Brasserie Cantillon is not your typical brewery. In a neighborhood outside the historic center, you’re greeted like a friend in this antique place. There is no walled-off, sterile brewing area, no stainless steel showpiece tasting room with fancy tap handles spouting pumpkin ale. They don’t ask you to check your bag. Instead, when you step into Cantillon Brewery in Brussels, Belgium, what you see are lots of enthusiastic beer lovers in the midst of a working brewery having the time of their lives.
To be fair, the other thing we noticed when we arrived for our tour of Cantillon Brewery is that it’s a bit…dirty. That’s to be expected in a 100-year-old building. But it’s also on purpose and a large part of what makes Cantillon great.
Unlike other breweries using specific, controlled strains of brewer’s yeast, Cantillon spontaneously ferments in the open with wild yeast to make its traditional lambic beer. They’ve been doing it just this way for over a century.
Founded in 1900, Cantillon was one of more than 100 breweries in Brussels when it began, but it is the only one that’s still around from that time. Its longevity is due to the popularity of its gueuze, a sour and acidic blend of one-, two-, and three-year-old lambics that is aged in oak casks. Three years might sound like a long time to wait for beer, and it is, especially by American standards. But with over 100 years of history and a rabidly loyal fan base, Cantillon is clearly doing everything right.

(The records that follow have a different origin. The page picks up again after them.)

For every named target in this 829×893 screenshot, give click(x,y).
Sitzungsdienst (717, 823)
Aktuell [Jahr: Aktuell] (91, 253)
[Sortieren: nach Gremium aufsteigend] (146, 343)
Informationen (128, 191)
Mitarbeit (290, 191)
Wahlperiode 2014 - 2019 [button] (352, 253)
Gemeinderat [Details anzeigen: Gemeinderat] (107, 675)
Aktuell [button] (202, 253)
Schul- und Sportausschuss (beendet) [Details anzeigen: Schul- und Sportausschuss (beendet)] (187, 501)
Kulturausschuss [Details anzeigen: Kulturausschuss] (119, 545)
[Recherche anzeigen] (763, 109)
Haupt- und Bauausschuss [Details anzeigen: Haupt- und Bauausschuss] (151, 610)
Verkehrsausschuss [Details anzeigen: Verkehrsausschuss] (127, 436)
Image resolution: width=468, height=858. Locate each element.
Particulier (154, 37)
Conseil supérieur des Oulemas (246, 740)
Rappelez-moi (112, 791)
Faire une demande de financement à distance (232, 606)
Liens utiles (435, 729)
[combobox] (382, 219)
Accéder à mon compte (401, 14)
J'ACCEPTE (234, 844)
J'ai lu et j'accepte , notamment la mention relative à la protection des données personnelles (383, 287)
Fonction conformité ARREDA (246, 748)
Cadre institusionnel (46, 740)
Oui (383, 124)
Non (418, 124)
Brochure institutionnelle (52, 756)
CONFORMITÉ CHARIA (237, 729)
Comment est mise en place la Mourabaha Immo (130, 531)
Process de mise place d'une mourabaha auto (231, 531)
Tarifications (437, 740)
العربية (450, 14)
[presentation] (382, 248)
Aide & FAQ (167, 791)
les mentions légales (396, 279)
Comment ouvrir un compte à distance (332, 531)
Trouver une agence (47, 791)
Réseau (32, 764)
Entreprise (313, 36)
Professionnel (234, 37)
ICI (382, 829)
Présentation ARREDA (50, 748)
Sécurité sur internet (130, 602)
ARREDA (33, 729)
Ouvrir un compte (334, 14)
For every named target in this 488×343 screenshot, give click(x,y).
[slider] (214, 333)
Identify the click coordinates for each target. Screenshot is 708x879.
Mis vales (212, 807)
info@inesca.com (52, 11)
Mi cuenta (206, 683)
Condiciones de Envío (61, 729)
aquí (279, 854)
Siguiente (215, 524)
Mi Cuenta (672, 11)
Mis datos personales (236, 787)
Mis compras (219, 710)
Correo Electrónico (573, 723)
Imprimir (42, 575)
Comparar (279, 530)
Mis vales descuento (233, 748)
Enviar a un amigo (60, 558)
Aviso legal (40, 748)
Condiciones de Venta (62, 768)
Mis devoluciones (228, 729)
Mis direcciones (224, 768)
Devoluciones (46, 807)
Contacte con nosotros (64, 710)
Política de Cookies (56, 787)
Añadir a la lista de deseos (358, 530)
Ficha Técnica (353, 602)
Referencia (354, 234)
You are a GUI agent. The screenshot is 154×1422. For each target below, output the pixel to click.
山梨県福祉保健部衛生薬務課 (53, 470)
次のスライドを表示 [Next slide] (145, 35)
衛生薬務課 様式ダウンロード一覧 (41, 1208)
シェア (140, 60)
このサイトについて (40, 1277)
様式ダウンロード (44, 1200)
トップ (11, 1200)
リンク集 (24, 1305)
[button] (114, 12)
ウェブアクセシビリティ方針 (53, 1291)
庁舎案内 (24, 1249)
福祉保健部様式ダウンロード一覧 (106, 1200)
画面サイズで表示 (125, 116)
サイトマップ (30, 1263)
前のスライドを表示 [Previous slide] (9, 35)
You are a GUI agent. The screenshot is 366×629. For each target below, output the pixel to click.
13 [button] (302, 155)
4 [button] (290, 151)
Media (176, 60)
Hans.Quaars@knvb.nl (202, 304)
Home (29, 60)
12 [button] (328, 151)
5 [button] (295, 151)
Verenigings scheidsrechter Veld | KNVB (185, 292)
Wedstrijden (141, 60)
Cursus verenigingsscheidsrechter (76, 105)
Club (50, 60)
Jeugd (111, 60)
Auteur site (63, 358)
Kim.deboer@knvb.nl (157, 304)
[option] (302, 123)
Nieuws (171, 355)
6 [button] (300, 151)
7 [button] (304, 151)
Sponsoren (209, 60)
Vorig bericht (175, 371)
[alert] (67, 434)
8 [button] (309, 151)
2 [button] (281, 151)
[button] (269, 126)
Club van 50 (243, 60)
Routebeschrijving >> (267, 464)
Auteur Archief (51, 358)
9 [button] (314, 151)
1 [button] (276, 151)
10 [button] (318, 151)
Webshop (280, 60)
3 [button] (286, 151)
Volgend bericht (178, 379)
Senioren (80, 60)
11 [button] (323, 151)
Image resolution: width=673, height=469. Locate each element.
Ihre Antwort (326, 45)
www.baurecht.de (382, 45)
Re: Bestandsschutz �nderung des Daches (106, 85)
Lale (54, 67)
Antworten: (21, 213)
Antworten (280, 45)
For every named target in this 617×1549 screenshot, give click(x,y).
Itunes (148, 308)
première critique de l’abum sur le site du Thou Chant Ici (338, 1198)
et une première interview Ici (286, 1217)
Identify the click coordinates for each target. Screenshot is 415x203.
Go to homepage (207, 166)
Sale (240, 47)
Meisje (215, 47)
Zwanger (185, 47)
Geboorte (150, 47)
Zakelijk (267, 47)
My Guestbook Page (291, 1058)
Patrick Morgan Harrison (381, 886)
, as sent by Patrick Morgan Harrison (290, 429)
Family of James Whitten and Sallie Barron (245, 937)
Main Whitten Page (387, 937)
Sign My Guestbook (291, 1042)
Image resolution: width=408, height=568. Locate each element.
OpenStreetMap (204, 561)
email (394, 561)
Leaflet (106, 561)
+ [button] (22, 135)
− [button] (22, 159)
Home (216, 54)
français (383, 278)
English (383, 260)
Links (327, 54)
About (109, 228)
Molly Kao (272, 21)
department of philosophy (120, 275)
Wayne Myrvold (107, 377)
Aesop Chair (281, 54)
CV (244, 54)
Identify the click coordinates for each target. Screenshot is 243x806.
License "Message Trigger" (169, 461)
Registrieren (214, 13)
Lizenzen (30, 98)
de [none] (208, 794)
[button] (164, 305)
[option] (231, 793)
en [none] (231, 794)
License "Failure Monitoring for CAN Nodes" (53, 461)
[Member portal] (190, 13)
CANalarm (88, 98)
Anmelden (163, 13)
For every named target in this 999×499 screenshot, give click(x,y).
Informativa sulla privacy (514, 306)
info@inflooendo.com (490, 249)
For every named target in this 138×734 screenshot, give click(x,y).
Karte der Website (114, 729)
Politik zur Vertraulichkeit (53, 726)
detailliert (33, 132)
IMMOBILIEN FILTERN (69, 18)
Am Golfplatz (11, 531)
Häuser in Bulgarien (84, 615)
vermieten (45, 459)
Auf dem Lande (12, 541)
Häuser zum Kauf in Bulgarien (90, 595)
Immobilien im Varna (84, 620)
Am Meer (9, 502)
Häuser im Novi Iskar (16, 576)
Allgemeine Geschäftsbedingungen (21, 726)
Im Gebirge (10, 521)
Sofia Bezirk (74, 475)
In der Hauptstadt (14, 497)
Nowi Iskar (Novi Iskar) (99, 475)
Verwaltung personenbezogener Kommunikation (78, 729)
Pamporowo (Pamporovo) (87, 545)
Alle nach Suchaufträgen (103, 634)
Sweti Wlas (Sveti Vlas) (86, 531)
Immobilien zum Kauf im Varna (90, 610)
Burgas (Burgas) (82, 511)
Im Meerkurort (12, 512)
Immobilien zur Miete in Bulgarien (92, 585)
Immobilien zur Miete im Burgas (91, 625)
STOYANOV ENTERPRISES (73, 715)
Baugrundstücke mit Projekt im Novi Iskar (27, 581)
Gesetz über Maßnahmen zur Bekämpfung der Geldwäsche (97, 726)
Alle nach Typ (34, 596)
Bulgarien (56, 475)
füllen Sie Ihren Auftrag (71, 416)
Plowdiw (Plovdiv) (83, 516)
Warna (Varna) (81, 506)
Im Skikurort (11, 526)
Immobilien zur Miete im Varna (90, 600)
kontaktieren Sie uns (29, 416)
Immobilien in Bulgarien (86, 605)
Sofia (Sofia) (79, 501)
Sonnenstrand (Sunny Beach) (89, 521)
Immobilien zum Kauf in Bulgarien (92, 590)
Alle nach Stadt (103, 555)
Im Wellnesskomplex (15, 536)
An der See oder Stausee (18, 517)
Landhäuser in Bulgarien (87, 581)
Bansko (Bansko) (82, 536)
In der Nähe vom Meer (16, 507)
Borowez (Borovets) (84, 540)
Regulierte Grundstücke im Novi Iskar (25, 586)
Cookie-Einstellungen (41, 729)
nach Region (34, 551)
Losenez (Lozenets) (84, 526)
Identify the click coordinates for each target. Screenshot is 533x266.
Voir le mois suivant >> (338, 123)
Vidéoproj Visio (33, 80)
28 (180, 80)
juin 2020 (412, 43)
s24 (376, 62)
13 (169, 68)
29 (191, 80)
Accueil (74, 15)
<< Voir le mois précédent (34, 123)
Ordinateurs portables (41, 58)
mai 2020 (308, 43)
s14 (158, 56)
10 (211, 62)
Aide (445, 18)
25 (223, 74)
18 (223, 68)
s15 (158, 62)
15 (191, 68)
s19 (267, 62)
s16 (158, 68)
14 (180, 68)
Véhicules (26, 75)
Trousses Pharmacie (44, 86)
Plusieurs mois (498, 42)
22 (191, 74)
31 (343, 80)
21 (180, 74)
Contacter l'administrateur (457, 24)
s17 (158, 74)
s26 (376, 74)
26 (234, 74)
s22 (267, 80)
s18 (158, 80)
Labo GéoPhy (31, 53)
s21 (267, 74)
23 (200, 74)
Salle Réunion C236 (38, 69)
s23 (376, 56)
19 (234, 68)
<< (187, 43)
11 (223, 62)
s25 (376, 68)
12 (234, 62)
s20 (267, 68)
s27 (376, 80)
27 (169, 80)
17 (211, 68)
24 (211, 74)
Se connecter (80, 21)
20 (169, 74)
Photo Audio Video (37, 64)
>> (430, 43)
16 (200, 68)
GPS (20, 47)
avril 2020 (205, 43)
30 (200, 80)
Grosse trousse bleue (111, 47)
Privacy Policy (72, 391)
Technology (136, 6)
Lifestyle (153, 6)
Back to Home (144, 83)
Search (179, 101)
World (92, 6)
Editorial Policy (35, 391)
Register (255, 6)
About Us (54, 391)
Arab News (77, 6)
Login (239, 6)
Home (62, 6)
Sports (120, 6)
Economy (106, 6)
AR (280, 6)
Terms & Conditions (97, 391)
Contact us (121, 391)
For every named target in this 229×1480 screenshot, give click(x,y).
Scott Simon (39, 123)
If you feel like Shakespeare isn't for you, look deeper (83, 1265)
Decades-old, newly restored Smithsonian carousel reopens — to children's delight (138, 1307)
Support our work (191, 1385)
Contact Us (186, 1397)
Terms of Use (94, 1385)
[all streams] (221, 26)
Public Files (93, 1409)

The sense of history and commitment to making a world-class product was clear as we toured the brewing and bottling facilities. Like many other things at Cantillon Brewery, the tour is unexpected. There was no guide to shuttle us from the masher to the fermentation tanks to the bottling line. Instead, our guide was an artfully-written, detailed 15-page guide and our own two feet. Yes, tours at one of the world’s most renowned breweries are self-guided through the middle of the working facility.
As we walked by the grain crushing machine and by the giant masher, employees went about their daily work around us. We saw the space where the grain is stored and the massive coolingship (like a giant, shallow pan) where the wort is exposed to the open air of Brussels coming through the wooden slats. We saw the boilers, visited the bottling area, and walked through the cellars where the Cantillon beer rests. Nowhere did we see signs warning us not to touch this or not to step there.
Along the way, we got an in-depth education on Cantillon’s process for making their unique, complex brews as well as an understanding of lambic brewing and fruit beer production. And we got to do it all at our own pace and unencumbered by a tour group.
After our half-hour tour, we made our way to the bar and tasting area. Two complimentary tastings come with the tour, but there are a number of bottles to choose from, too. We opted for the classic gueuze and the kriek, a sour cherry lambic that’s also pretty popular in Belgium. For lambic aficionados, these are the height of excellence.
As we sat, we listened to other visitors talking about how visiting Cantillon was a dream come true. They bought as much as they could carry and then some. One gentleman from the US told us he comes to Belgium every five months, mostly to stock up on gueuze. It was a lambic love fest.
A visit to Cantillon Brewery is like nothing else we’ve experienced in our travels to wineries, distilleries, and breweries around the world. It’s as open and relaxed as it can be, sticking with tradition in its open vats and scattered spiderwebs. It’s also proof that there is not only charm but sometimes greatness in the old ways of doing things. With its creaky floorboards, thin layer of dust, and generations of expertise, Cantillon Brewery continues to push the envelope of exceptional beer.